Ring Energy, Inc. Signs Purchase and Sale Agreement on Delaware Basin Acreage

Tuesday, May 26, 2015 8:15 am CDT

Dateline:

MIDLAND, Texas

Public Company Information:

NYSEMKT:
REI
"This acquisition represents an ideal complement to our existing core area in west Texas. Not only does it immediately add reserves and increase our current production, but offers excellent upside through the drilling of new vertical wells with multiple pay zones and the reworking of existing wells."

MIDLAND, Texas--(BUSINESS WIRE)--Ring Energy, Inc. (NYSE MKT: REI) (“Company”) (“Ring”) announced today that it has signed a purchase and sale agreement to acquire producing wells and leaseholds located in Culberson and Reeves Counties, Texas (“Acquisition”).

Acquisition Details

The property consists of approximately 14,000 net acres. Ring will be the operator and have an approximate 98% working interest and average net revenue interest in excess of 78%. The acreage is located in the Delaware Basin.

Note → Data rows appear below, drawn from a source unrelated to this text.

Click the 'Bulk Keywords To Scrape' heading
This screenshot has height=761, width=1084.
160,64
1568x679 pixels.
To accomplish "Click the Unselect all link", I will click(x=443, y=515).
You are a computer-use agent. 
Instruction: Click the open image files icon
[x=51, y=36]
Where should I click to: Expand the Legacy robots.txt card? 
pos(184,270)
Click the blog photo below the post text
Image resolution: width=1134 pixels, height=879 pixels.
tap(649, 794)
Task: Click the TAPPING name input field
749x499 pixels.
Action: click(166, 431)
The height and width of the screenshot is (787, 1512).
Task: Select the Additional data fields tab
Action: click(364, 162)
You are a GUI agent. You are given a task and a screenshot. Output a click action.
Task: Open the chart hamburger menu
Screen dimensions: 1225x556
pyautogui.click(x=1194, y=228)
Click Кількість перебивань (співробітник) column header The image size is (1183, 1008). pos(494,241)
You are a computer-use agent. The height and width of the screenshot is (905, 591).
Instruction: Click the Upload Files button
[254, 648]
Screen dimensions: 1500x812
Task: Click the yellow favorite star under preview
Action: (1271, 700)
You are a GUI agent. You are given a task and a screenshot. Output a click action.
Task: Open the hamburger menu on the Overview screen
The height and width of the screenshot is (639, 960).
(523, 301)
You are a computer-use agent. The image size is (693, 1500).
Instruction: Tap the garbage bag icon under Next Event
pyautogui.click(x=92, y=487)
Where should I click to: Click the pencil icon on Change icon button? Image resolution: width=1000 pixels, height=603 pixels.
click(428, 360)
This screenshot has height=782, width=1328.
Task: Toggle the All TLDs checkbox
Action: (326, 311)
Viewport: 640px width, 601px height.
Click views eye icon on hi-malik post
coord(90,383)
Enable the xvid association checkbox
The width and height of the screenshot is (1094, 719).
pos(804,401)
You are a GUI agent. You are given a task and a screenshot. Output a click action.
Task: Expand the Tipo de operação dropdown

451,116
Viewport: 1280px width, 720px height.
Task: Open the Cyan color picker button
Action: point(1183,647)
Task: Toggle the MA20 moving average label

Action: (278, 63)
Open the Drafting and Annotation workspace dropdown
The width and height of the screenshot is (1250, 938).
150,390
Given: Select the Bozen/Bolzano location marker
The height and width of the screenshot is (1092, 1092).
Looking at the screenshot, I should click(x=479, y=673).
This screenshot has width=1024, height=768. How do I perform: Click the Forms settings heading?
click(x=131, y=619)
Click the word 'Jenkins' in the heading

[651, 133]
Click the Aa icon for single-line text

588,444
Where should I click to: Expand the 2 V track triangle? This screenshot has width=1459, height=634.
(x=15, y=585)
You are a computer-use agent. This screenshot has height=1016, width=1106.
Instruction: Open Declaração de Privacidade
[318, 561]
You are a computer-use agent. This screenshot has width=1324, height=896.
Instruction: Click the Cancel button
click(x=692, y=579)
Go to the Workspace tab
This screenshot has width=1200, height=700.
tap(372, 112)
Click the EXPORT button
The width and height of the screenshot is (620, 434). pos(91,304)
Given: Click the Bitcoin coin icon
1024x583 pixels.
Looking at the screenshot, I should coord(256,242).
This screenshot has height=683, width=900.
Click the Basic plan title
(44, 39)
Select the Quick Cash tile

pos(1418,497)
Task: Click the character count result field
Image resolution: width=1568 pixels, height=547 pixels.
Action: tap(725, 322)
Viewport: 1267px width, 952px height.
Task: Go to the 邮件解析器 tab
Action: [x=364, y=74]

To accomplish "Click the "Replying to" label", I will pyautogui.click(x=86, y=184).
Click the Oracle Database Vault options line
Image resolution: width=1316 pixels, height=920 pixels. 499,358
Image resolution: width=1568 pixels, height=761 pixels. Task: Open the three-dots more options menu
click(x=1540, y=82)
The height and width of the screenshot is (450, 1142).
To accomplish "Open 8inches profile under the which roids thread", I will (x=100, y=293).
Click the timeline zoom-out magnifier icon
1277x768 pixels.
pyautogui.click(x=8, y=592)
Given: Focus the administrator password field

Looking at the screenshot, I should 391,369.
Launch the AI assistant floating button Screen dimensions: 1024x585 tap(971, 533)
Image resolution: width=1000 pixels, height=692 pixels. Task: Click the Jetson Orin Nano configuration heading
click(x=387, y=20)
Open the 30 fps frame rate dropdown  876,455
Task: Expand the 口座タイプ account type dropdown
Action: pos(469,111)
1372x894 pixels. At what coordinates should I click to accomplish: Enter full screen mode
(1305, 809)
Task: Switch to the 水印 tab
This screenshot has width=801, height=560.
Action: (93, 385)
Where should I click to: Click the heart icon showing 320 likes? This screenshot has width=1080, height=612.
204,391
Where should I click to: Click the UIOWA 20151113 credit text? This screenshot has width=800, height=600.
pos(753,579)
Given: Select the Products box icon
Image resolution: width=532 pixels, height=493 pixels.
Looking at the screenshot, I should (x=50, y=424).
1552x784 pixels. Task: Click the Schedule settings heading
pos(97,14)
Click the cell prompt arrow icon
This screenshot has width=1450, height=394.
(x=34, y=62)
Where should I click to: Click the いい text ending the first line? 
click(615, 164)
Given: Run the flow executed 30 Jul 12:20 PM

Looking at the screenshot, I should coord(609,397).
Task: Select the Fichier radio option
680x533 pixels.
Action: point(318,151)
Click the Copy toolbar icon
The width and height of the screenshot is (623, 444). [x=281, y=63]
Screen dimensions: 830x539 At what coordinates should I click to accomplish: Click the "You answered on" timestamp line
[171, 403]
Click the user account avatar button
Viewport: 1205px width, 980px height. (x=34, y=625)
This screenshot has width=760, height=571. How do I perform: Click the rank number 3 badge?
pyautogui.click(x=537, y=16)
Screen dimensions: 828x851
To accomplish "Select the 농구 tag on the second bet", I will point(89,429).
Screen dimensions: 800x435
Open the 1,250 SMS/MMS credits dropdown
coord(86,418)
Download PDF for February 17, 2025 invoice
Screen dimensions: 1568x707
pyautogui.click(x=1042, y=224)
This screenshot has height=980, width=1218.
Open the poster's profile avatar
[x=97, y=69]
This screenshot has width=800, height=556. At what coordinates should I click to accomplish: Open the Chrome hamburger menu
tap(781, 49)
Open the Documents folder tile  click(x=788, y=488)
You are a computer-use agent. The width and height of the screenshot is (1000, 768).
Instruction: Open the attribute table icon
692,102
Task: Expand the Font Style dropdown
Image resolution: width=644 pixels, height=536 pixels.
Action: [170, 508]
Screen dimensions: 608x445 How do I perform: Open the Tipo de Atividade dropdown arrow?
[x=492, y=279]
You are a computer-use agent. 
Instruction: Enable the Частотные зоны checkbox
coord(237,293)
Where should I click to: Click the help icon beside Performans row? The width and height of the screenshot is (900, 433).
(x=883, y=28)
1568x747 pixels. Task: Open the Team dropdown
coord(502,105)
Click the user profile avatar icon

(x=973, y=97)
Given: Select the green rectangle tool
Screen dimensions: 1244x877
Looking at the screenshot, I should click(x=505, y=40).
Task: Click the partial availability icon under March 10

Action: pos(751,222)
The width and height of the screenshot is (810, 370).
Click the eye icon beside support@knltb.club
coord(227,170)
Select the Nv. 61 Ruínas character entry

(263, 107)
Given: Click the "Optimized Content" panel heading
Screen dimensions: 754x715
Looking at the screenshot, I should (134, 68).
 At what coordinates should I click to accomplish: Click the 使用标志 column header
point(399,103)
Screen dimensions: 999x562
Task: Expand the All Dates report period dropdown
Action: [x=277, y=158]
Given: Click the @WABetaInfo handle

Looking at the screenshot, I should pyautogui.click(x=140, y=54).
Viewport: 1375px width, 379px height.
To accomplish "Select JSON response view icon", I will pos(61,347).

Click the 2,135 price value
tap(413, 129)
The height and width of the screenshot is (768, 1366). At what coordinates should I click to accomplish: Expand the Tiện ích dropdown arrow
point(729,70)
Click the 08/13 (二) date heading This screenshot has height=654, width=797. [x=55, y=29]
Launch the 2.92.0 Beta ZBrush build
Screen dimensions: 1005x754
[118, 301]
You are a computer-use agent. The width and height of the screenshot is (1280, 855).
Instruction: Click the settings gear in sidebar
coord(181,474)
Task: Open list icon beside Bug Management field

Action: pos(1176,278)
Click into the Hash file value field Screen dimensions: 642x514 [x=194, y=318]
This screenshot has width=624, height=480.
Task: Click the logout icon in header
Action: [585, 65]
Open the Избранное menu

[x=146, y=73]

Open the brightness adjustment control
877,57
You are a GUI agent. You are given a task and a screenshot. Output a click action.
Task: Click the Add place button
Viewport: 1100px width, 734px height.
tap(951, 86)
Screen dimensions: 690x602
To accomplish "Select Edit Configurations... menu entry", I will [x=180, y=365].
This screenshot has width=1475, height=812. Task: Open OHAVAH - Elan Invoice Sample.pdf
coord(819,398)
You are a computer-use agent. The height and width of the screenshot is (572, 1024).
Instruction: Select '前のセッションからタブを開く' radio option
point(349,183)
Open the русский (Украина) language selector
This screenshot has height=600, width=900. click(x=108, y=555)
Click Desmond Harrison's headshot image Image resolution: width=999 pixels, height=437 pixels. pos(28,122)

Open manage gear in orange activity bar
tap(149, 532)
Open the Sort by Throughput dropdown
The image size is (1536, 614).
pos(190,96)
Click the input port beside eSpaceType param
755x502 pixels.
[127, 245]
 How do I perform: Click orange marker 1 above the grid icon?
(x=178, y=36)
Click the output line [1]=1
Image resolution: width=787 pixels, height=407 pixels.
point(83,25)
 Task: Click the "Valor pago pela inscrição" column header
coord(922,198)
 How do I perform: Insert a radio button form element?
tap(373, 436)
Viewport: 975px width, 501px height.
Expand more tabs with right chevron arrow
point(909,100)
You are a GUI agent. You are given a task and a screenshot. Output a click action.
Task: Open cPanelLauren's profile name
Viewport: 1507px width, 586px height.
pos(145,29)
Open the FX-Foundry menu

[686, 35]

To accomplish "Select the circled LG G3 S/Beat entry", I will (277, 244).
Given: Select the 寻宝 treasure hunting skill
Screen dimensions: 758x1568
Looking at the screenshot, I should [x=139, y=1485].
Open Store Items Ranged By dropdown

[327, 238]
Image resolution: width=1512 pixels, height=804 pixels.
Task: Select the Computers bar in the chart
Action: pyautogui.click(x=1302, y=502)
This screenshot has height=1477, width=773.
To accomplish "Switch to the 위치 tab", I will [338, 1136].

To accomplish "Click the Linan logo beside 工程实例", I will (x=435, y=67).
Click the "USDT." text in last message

The current net daily production to the Company from the properties is approximately 1,300 Boe/d, which is approximately 80% oil. The Company’s initial proved developed producing (“PDP”) reserve estimates, as determined by outside independent engineering firm Cawley, Gillespie and Associates, are an estimated 4.7 million BOEs net to Ring, with a PV-10 value of approximately $128.5 million. The report was completed at year-end 2014 using average pricing of $90.24 per barrel of oil and $4.64 per MCF of gas. In addition, Company internal engineering is currently evaluating additional proved undeveloped, probable and possible opportunities and will disclose their findings in a future release shortly after the closing date.

The Acquisition purchase price is $75 million. With the addition of the property, the Company has entered into a new five-year, $500 million senior credit facility, increased from $150 million, with an immediate borrowing base of $100 million, increased from $40 million. The Acquisition will be financed with existing cash reserves and the Company’s upsized senior credit facility. The closing date is scheduled to be on or before June 30, 2015 with an effective date of May 1, 2015.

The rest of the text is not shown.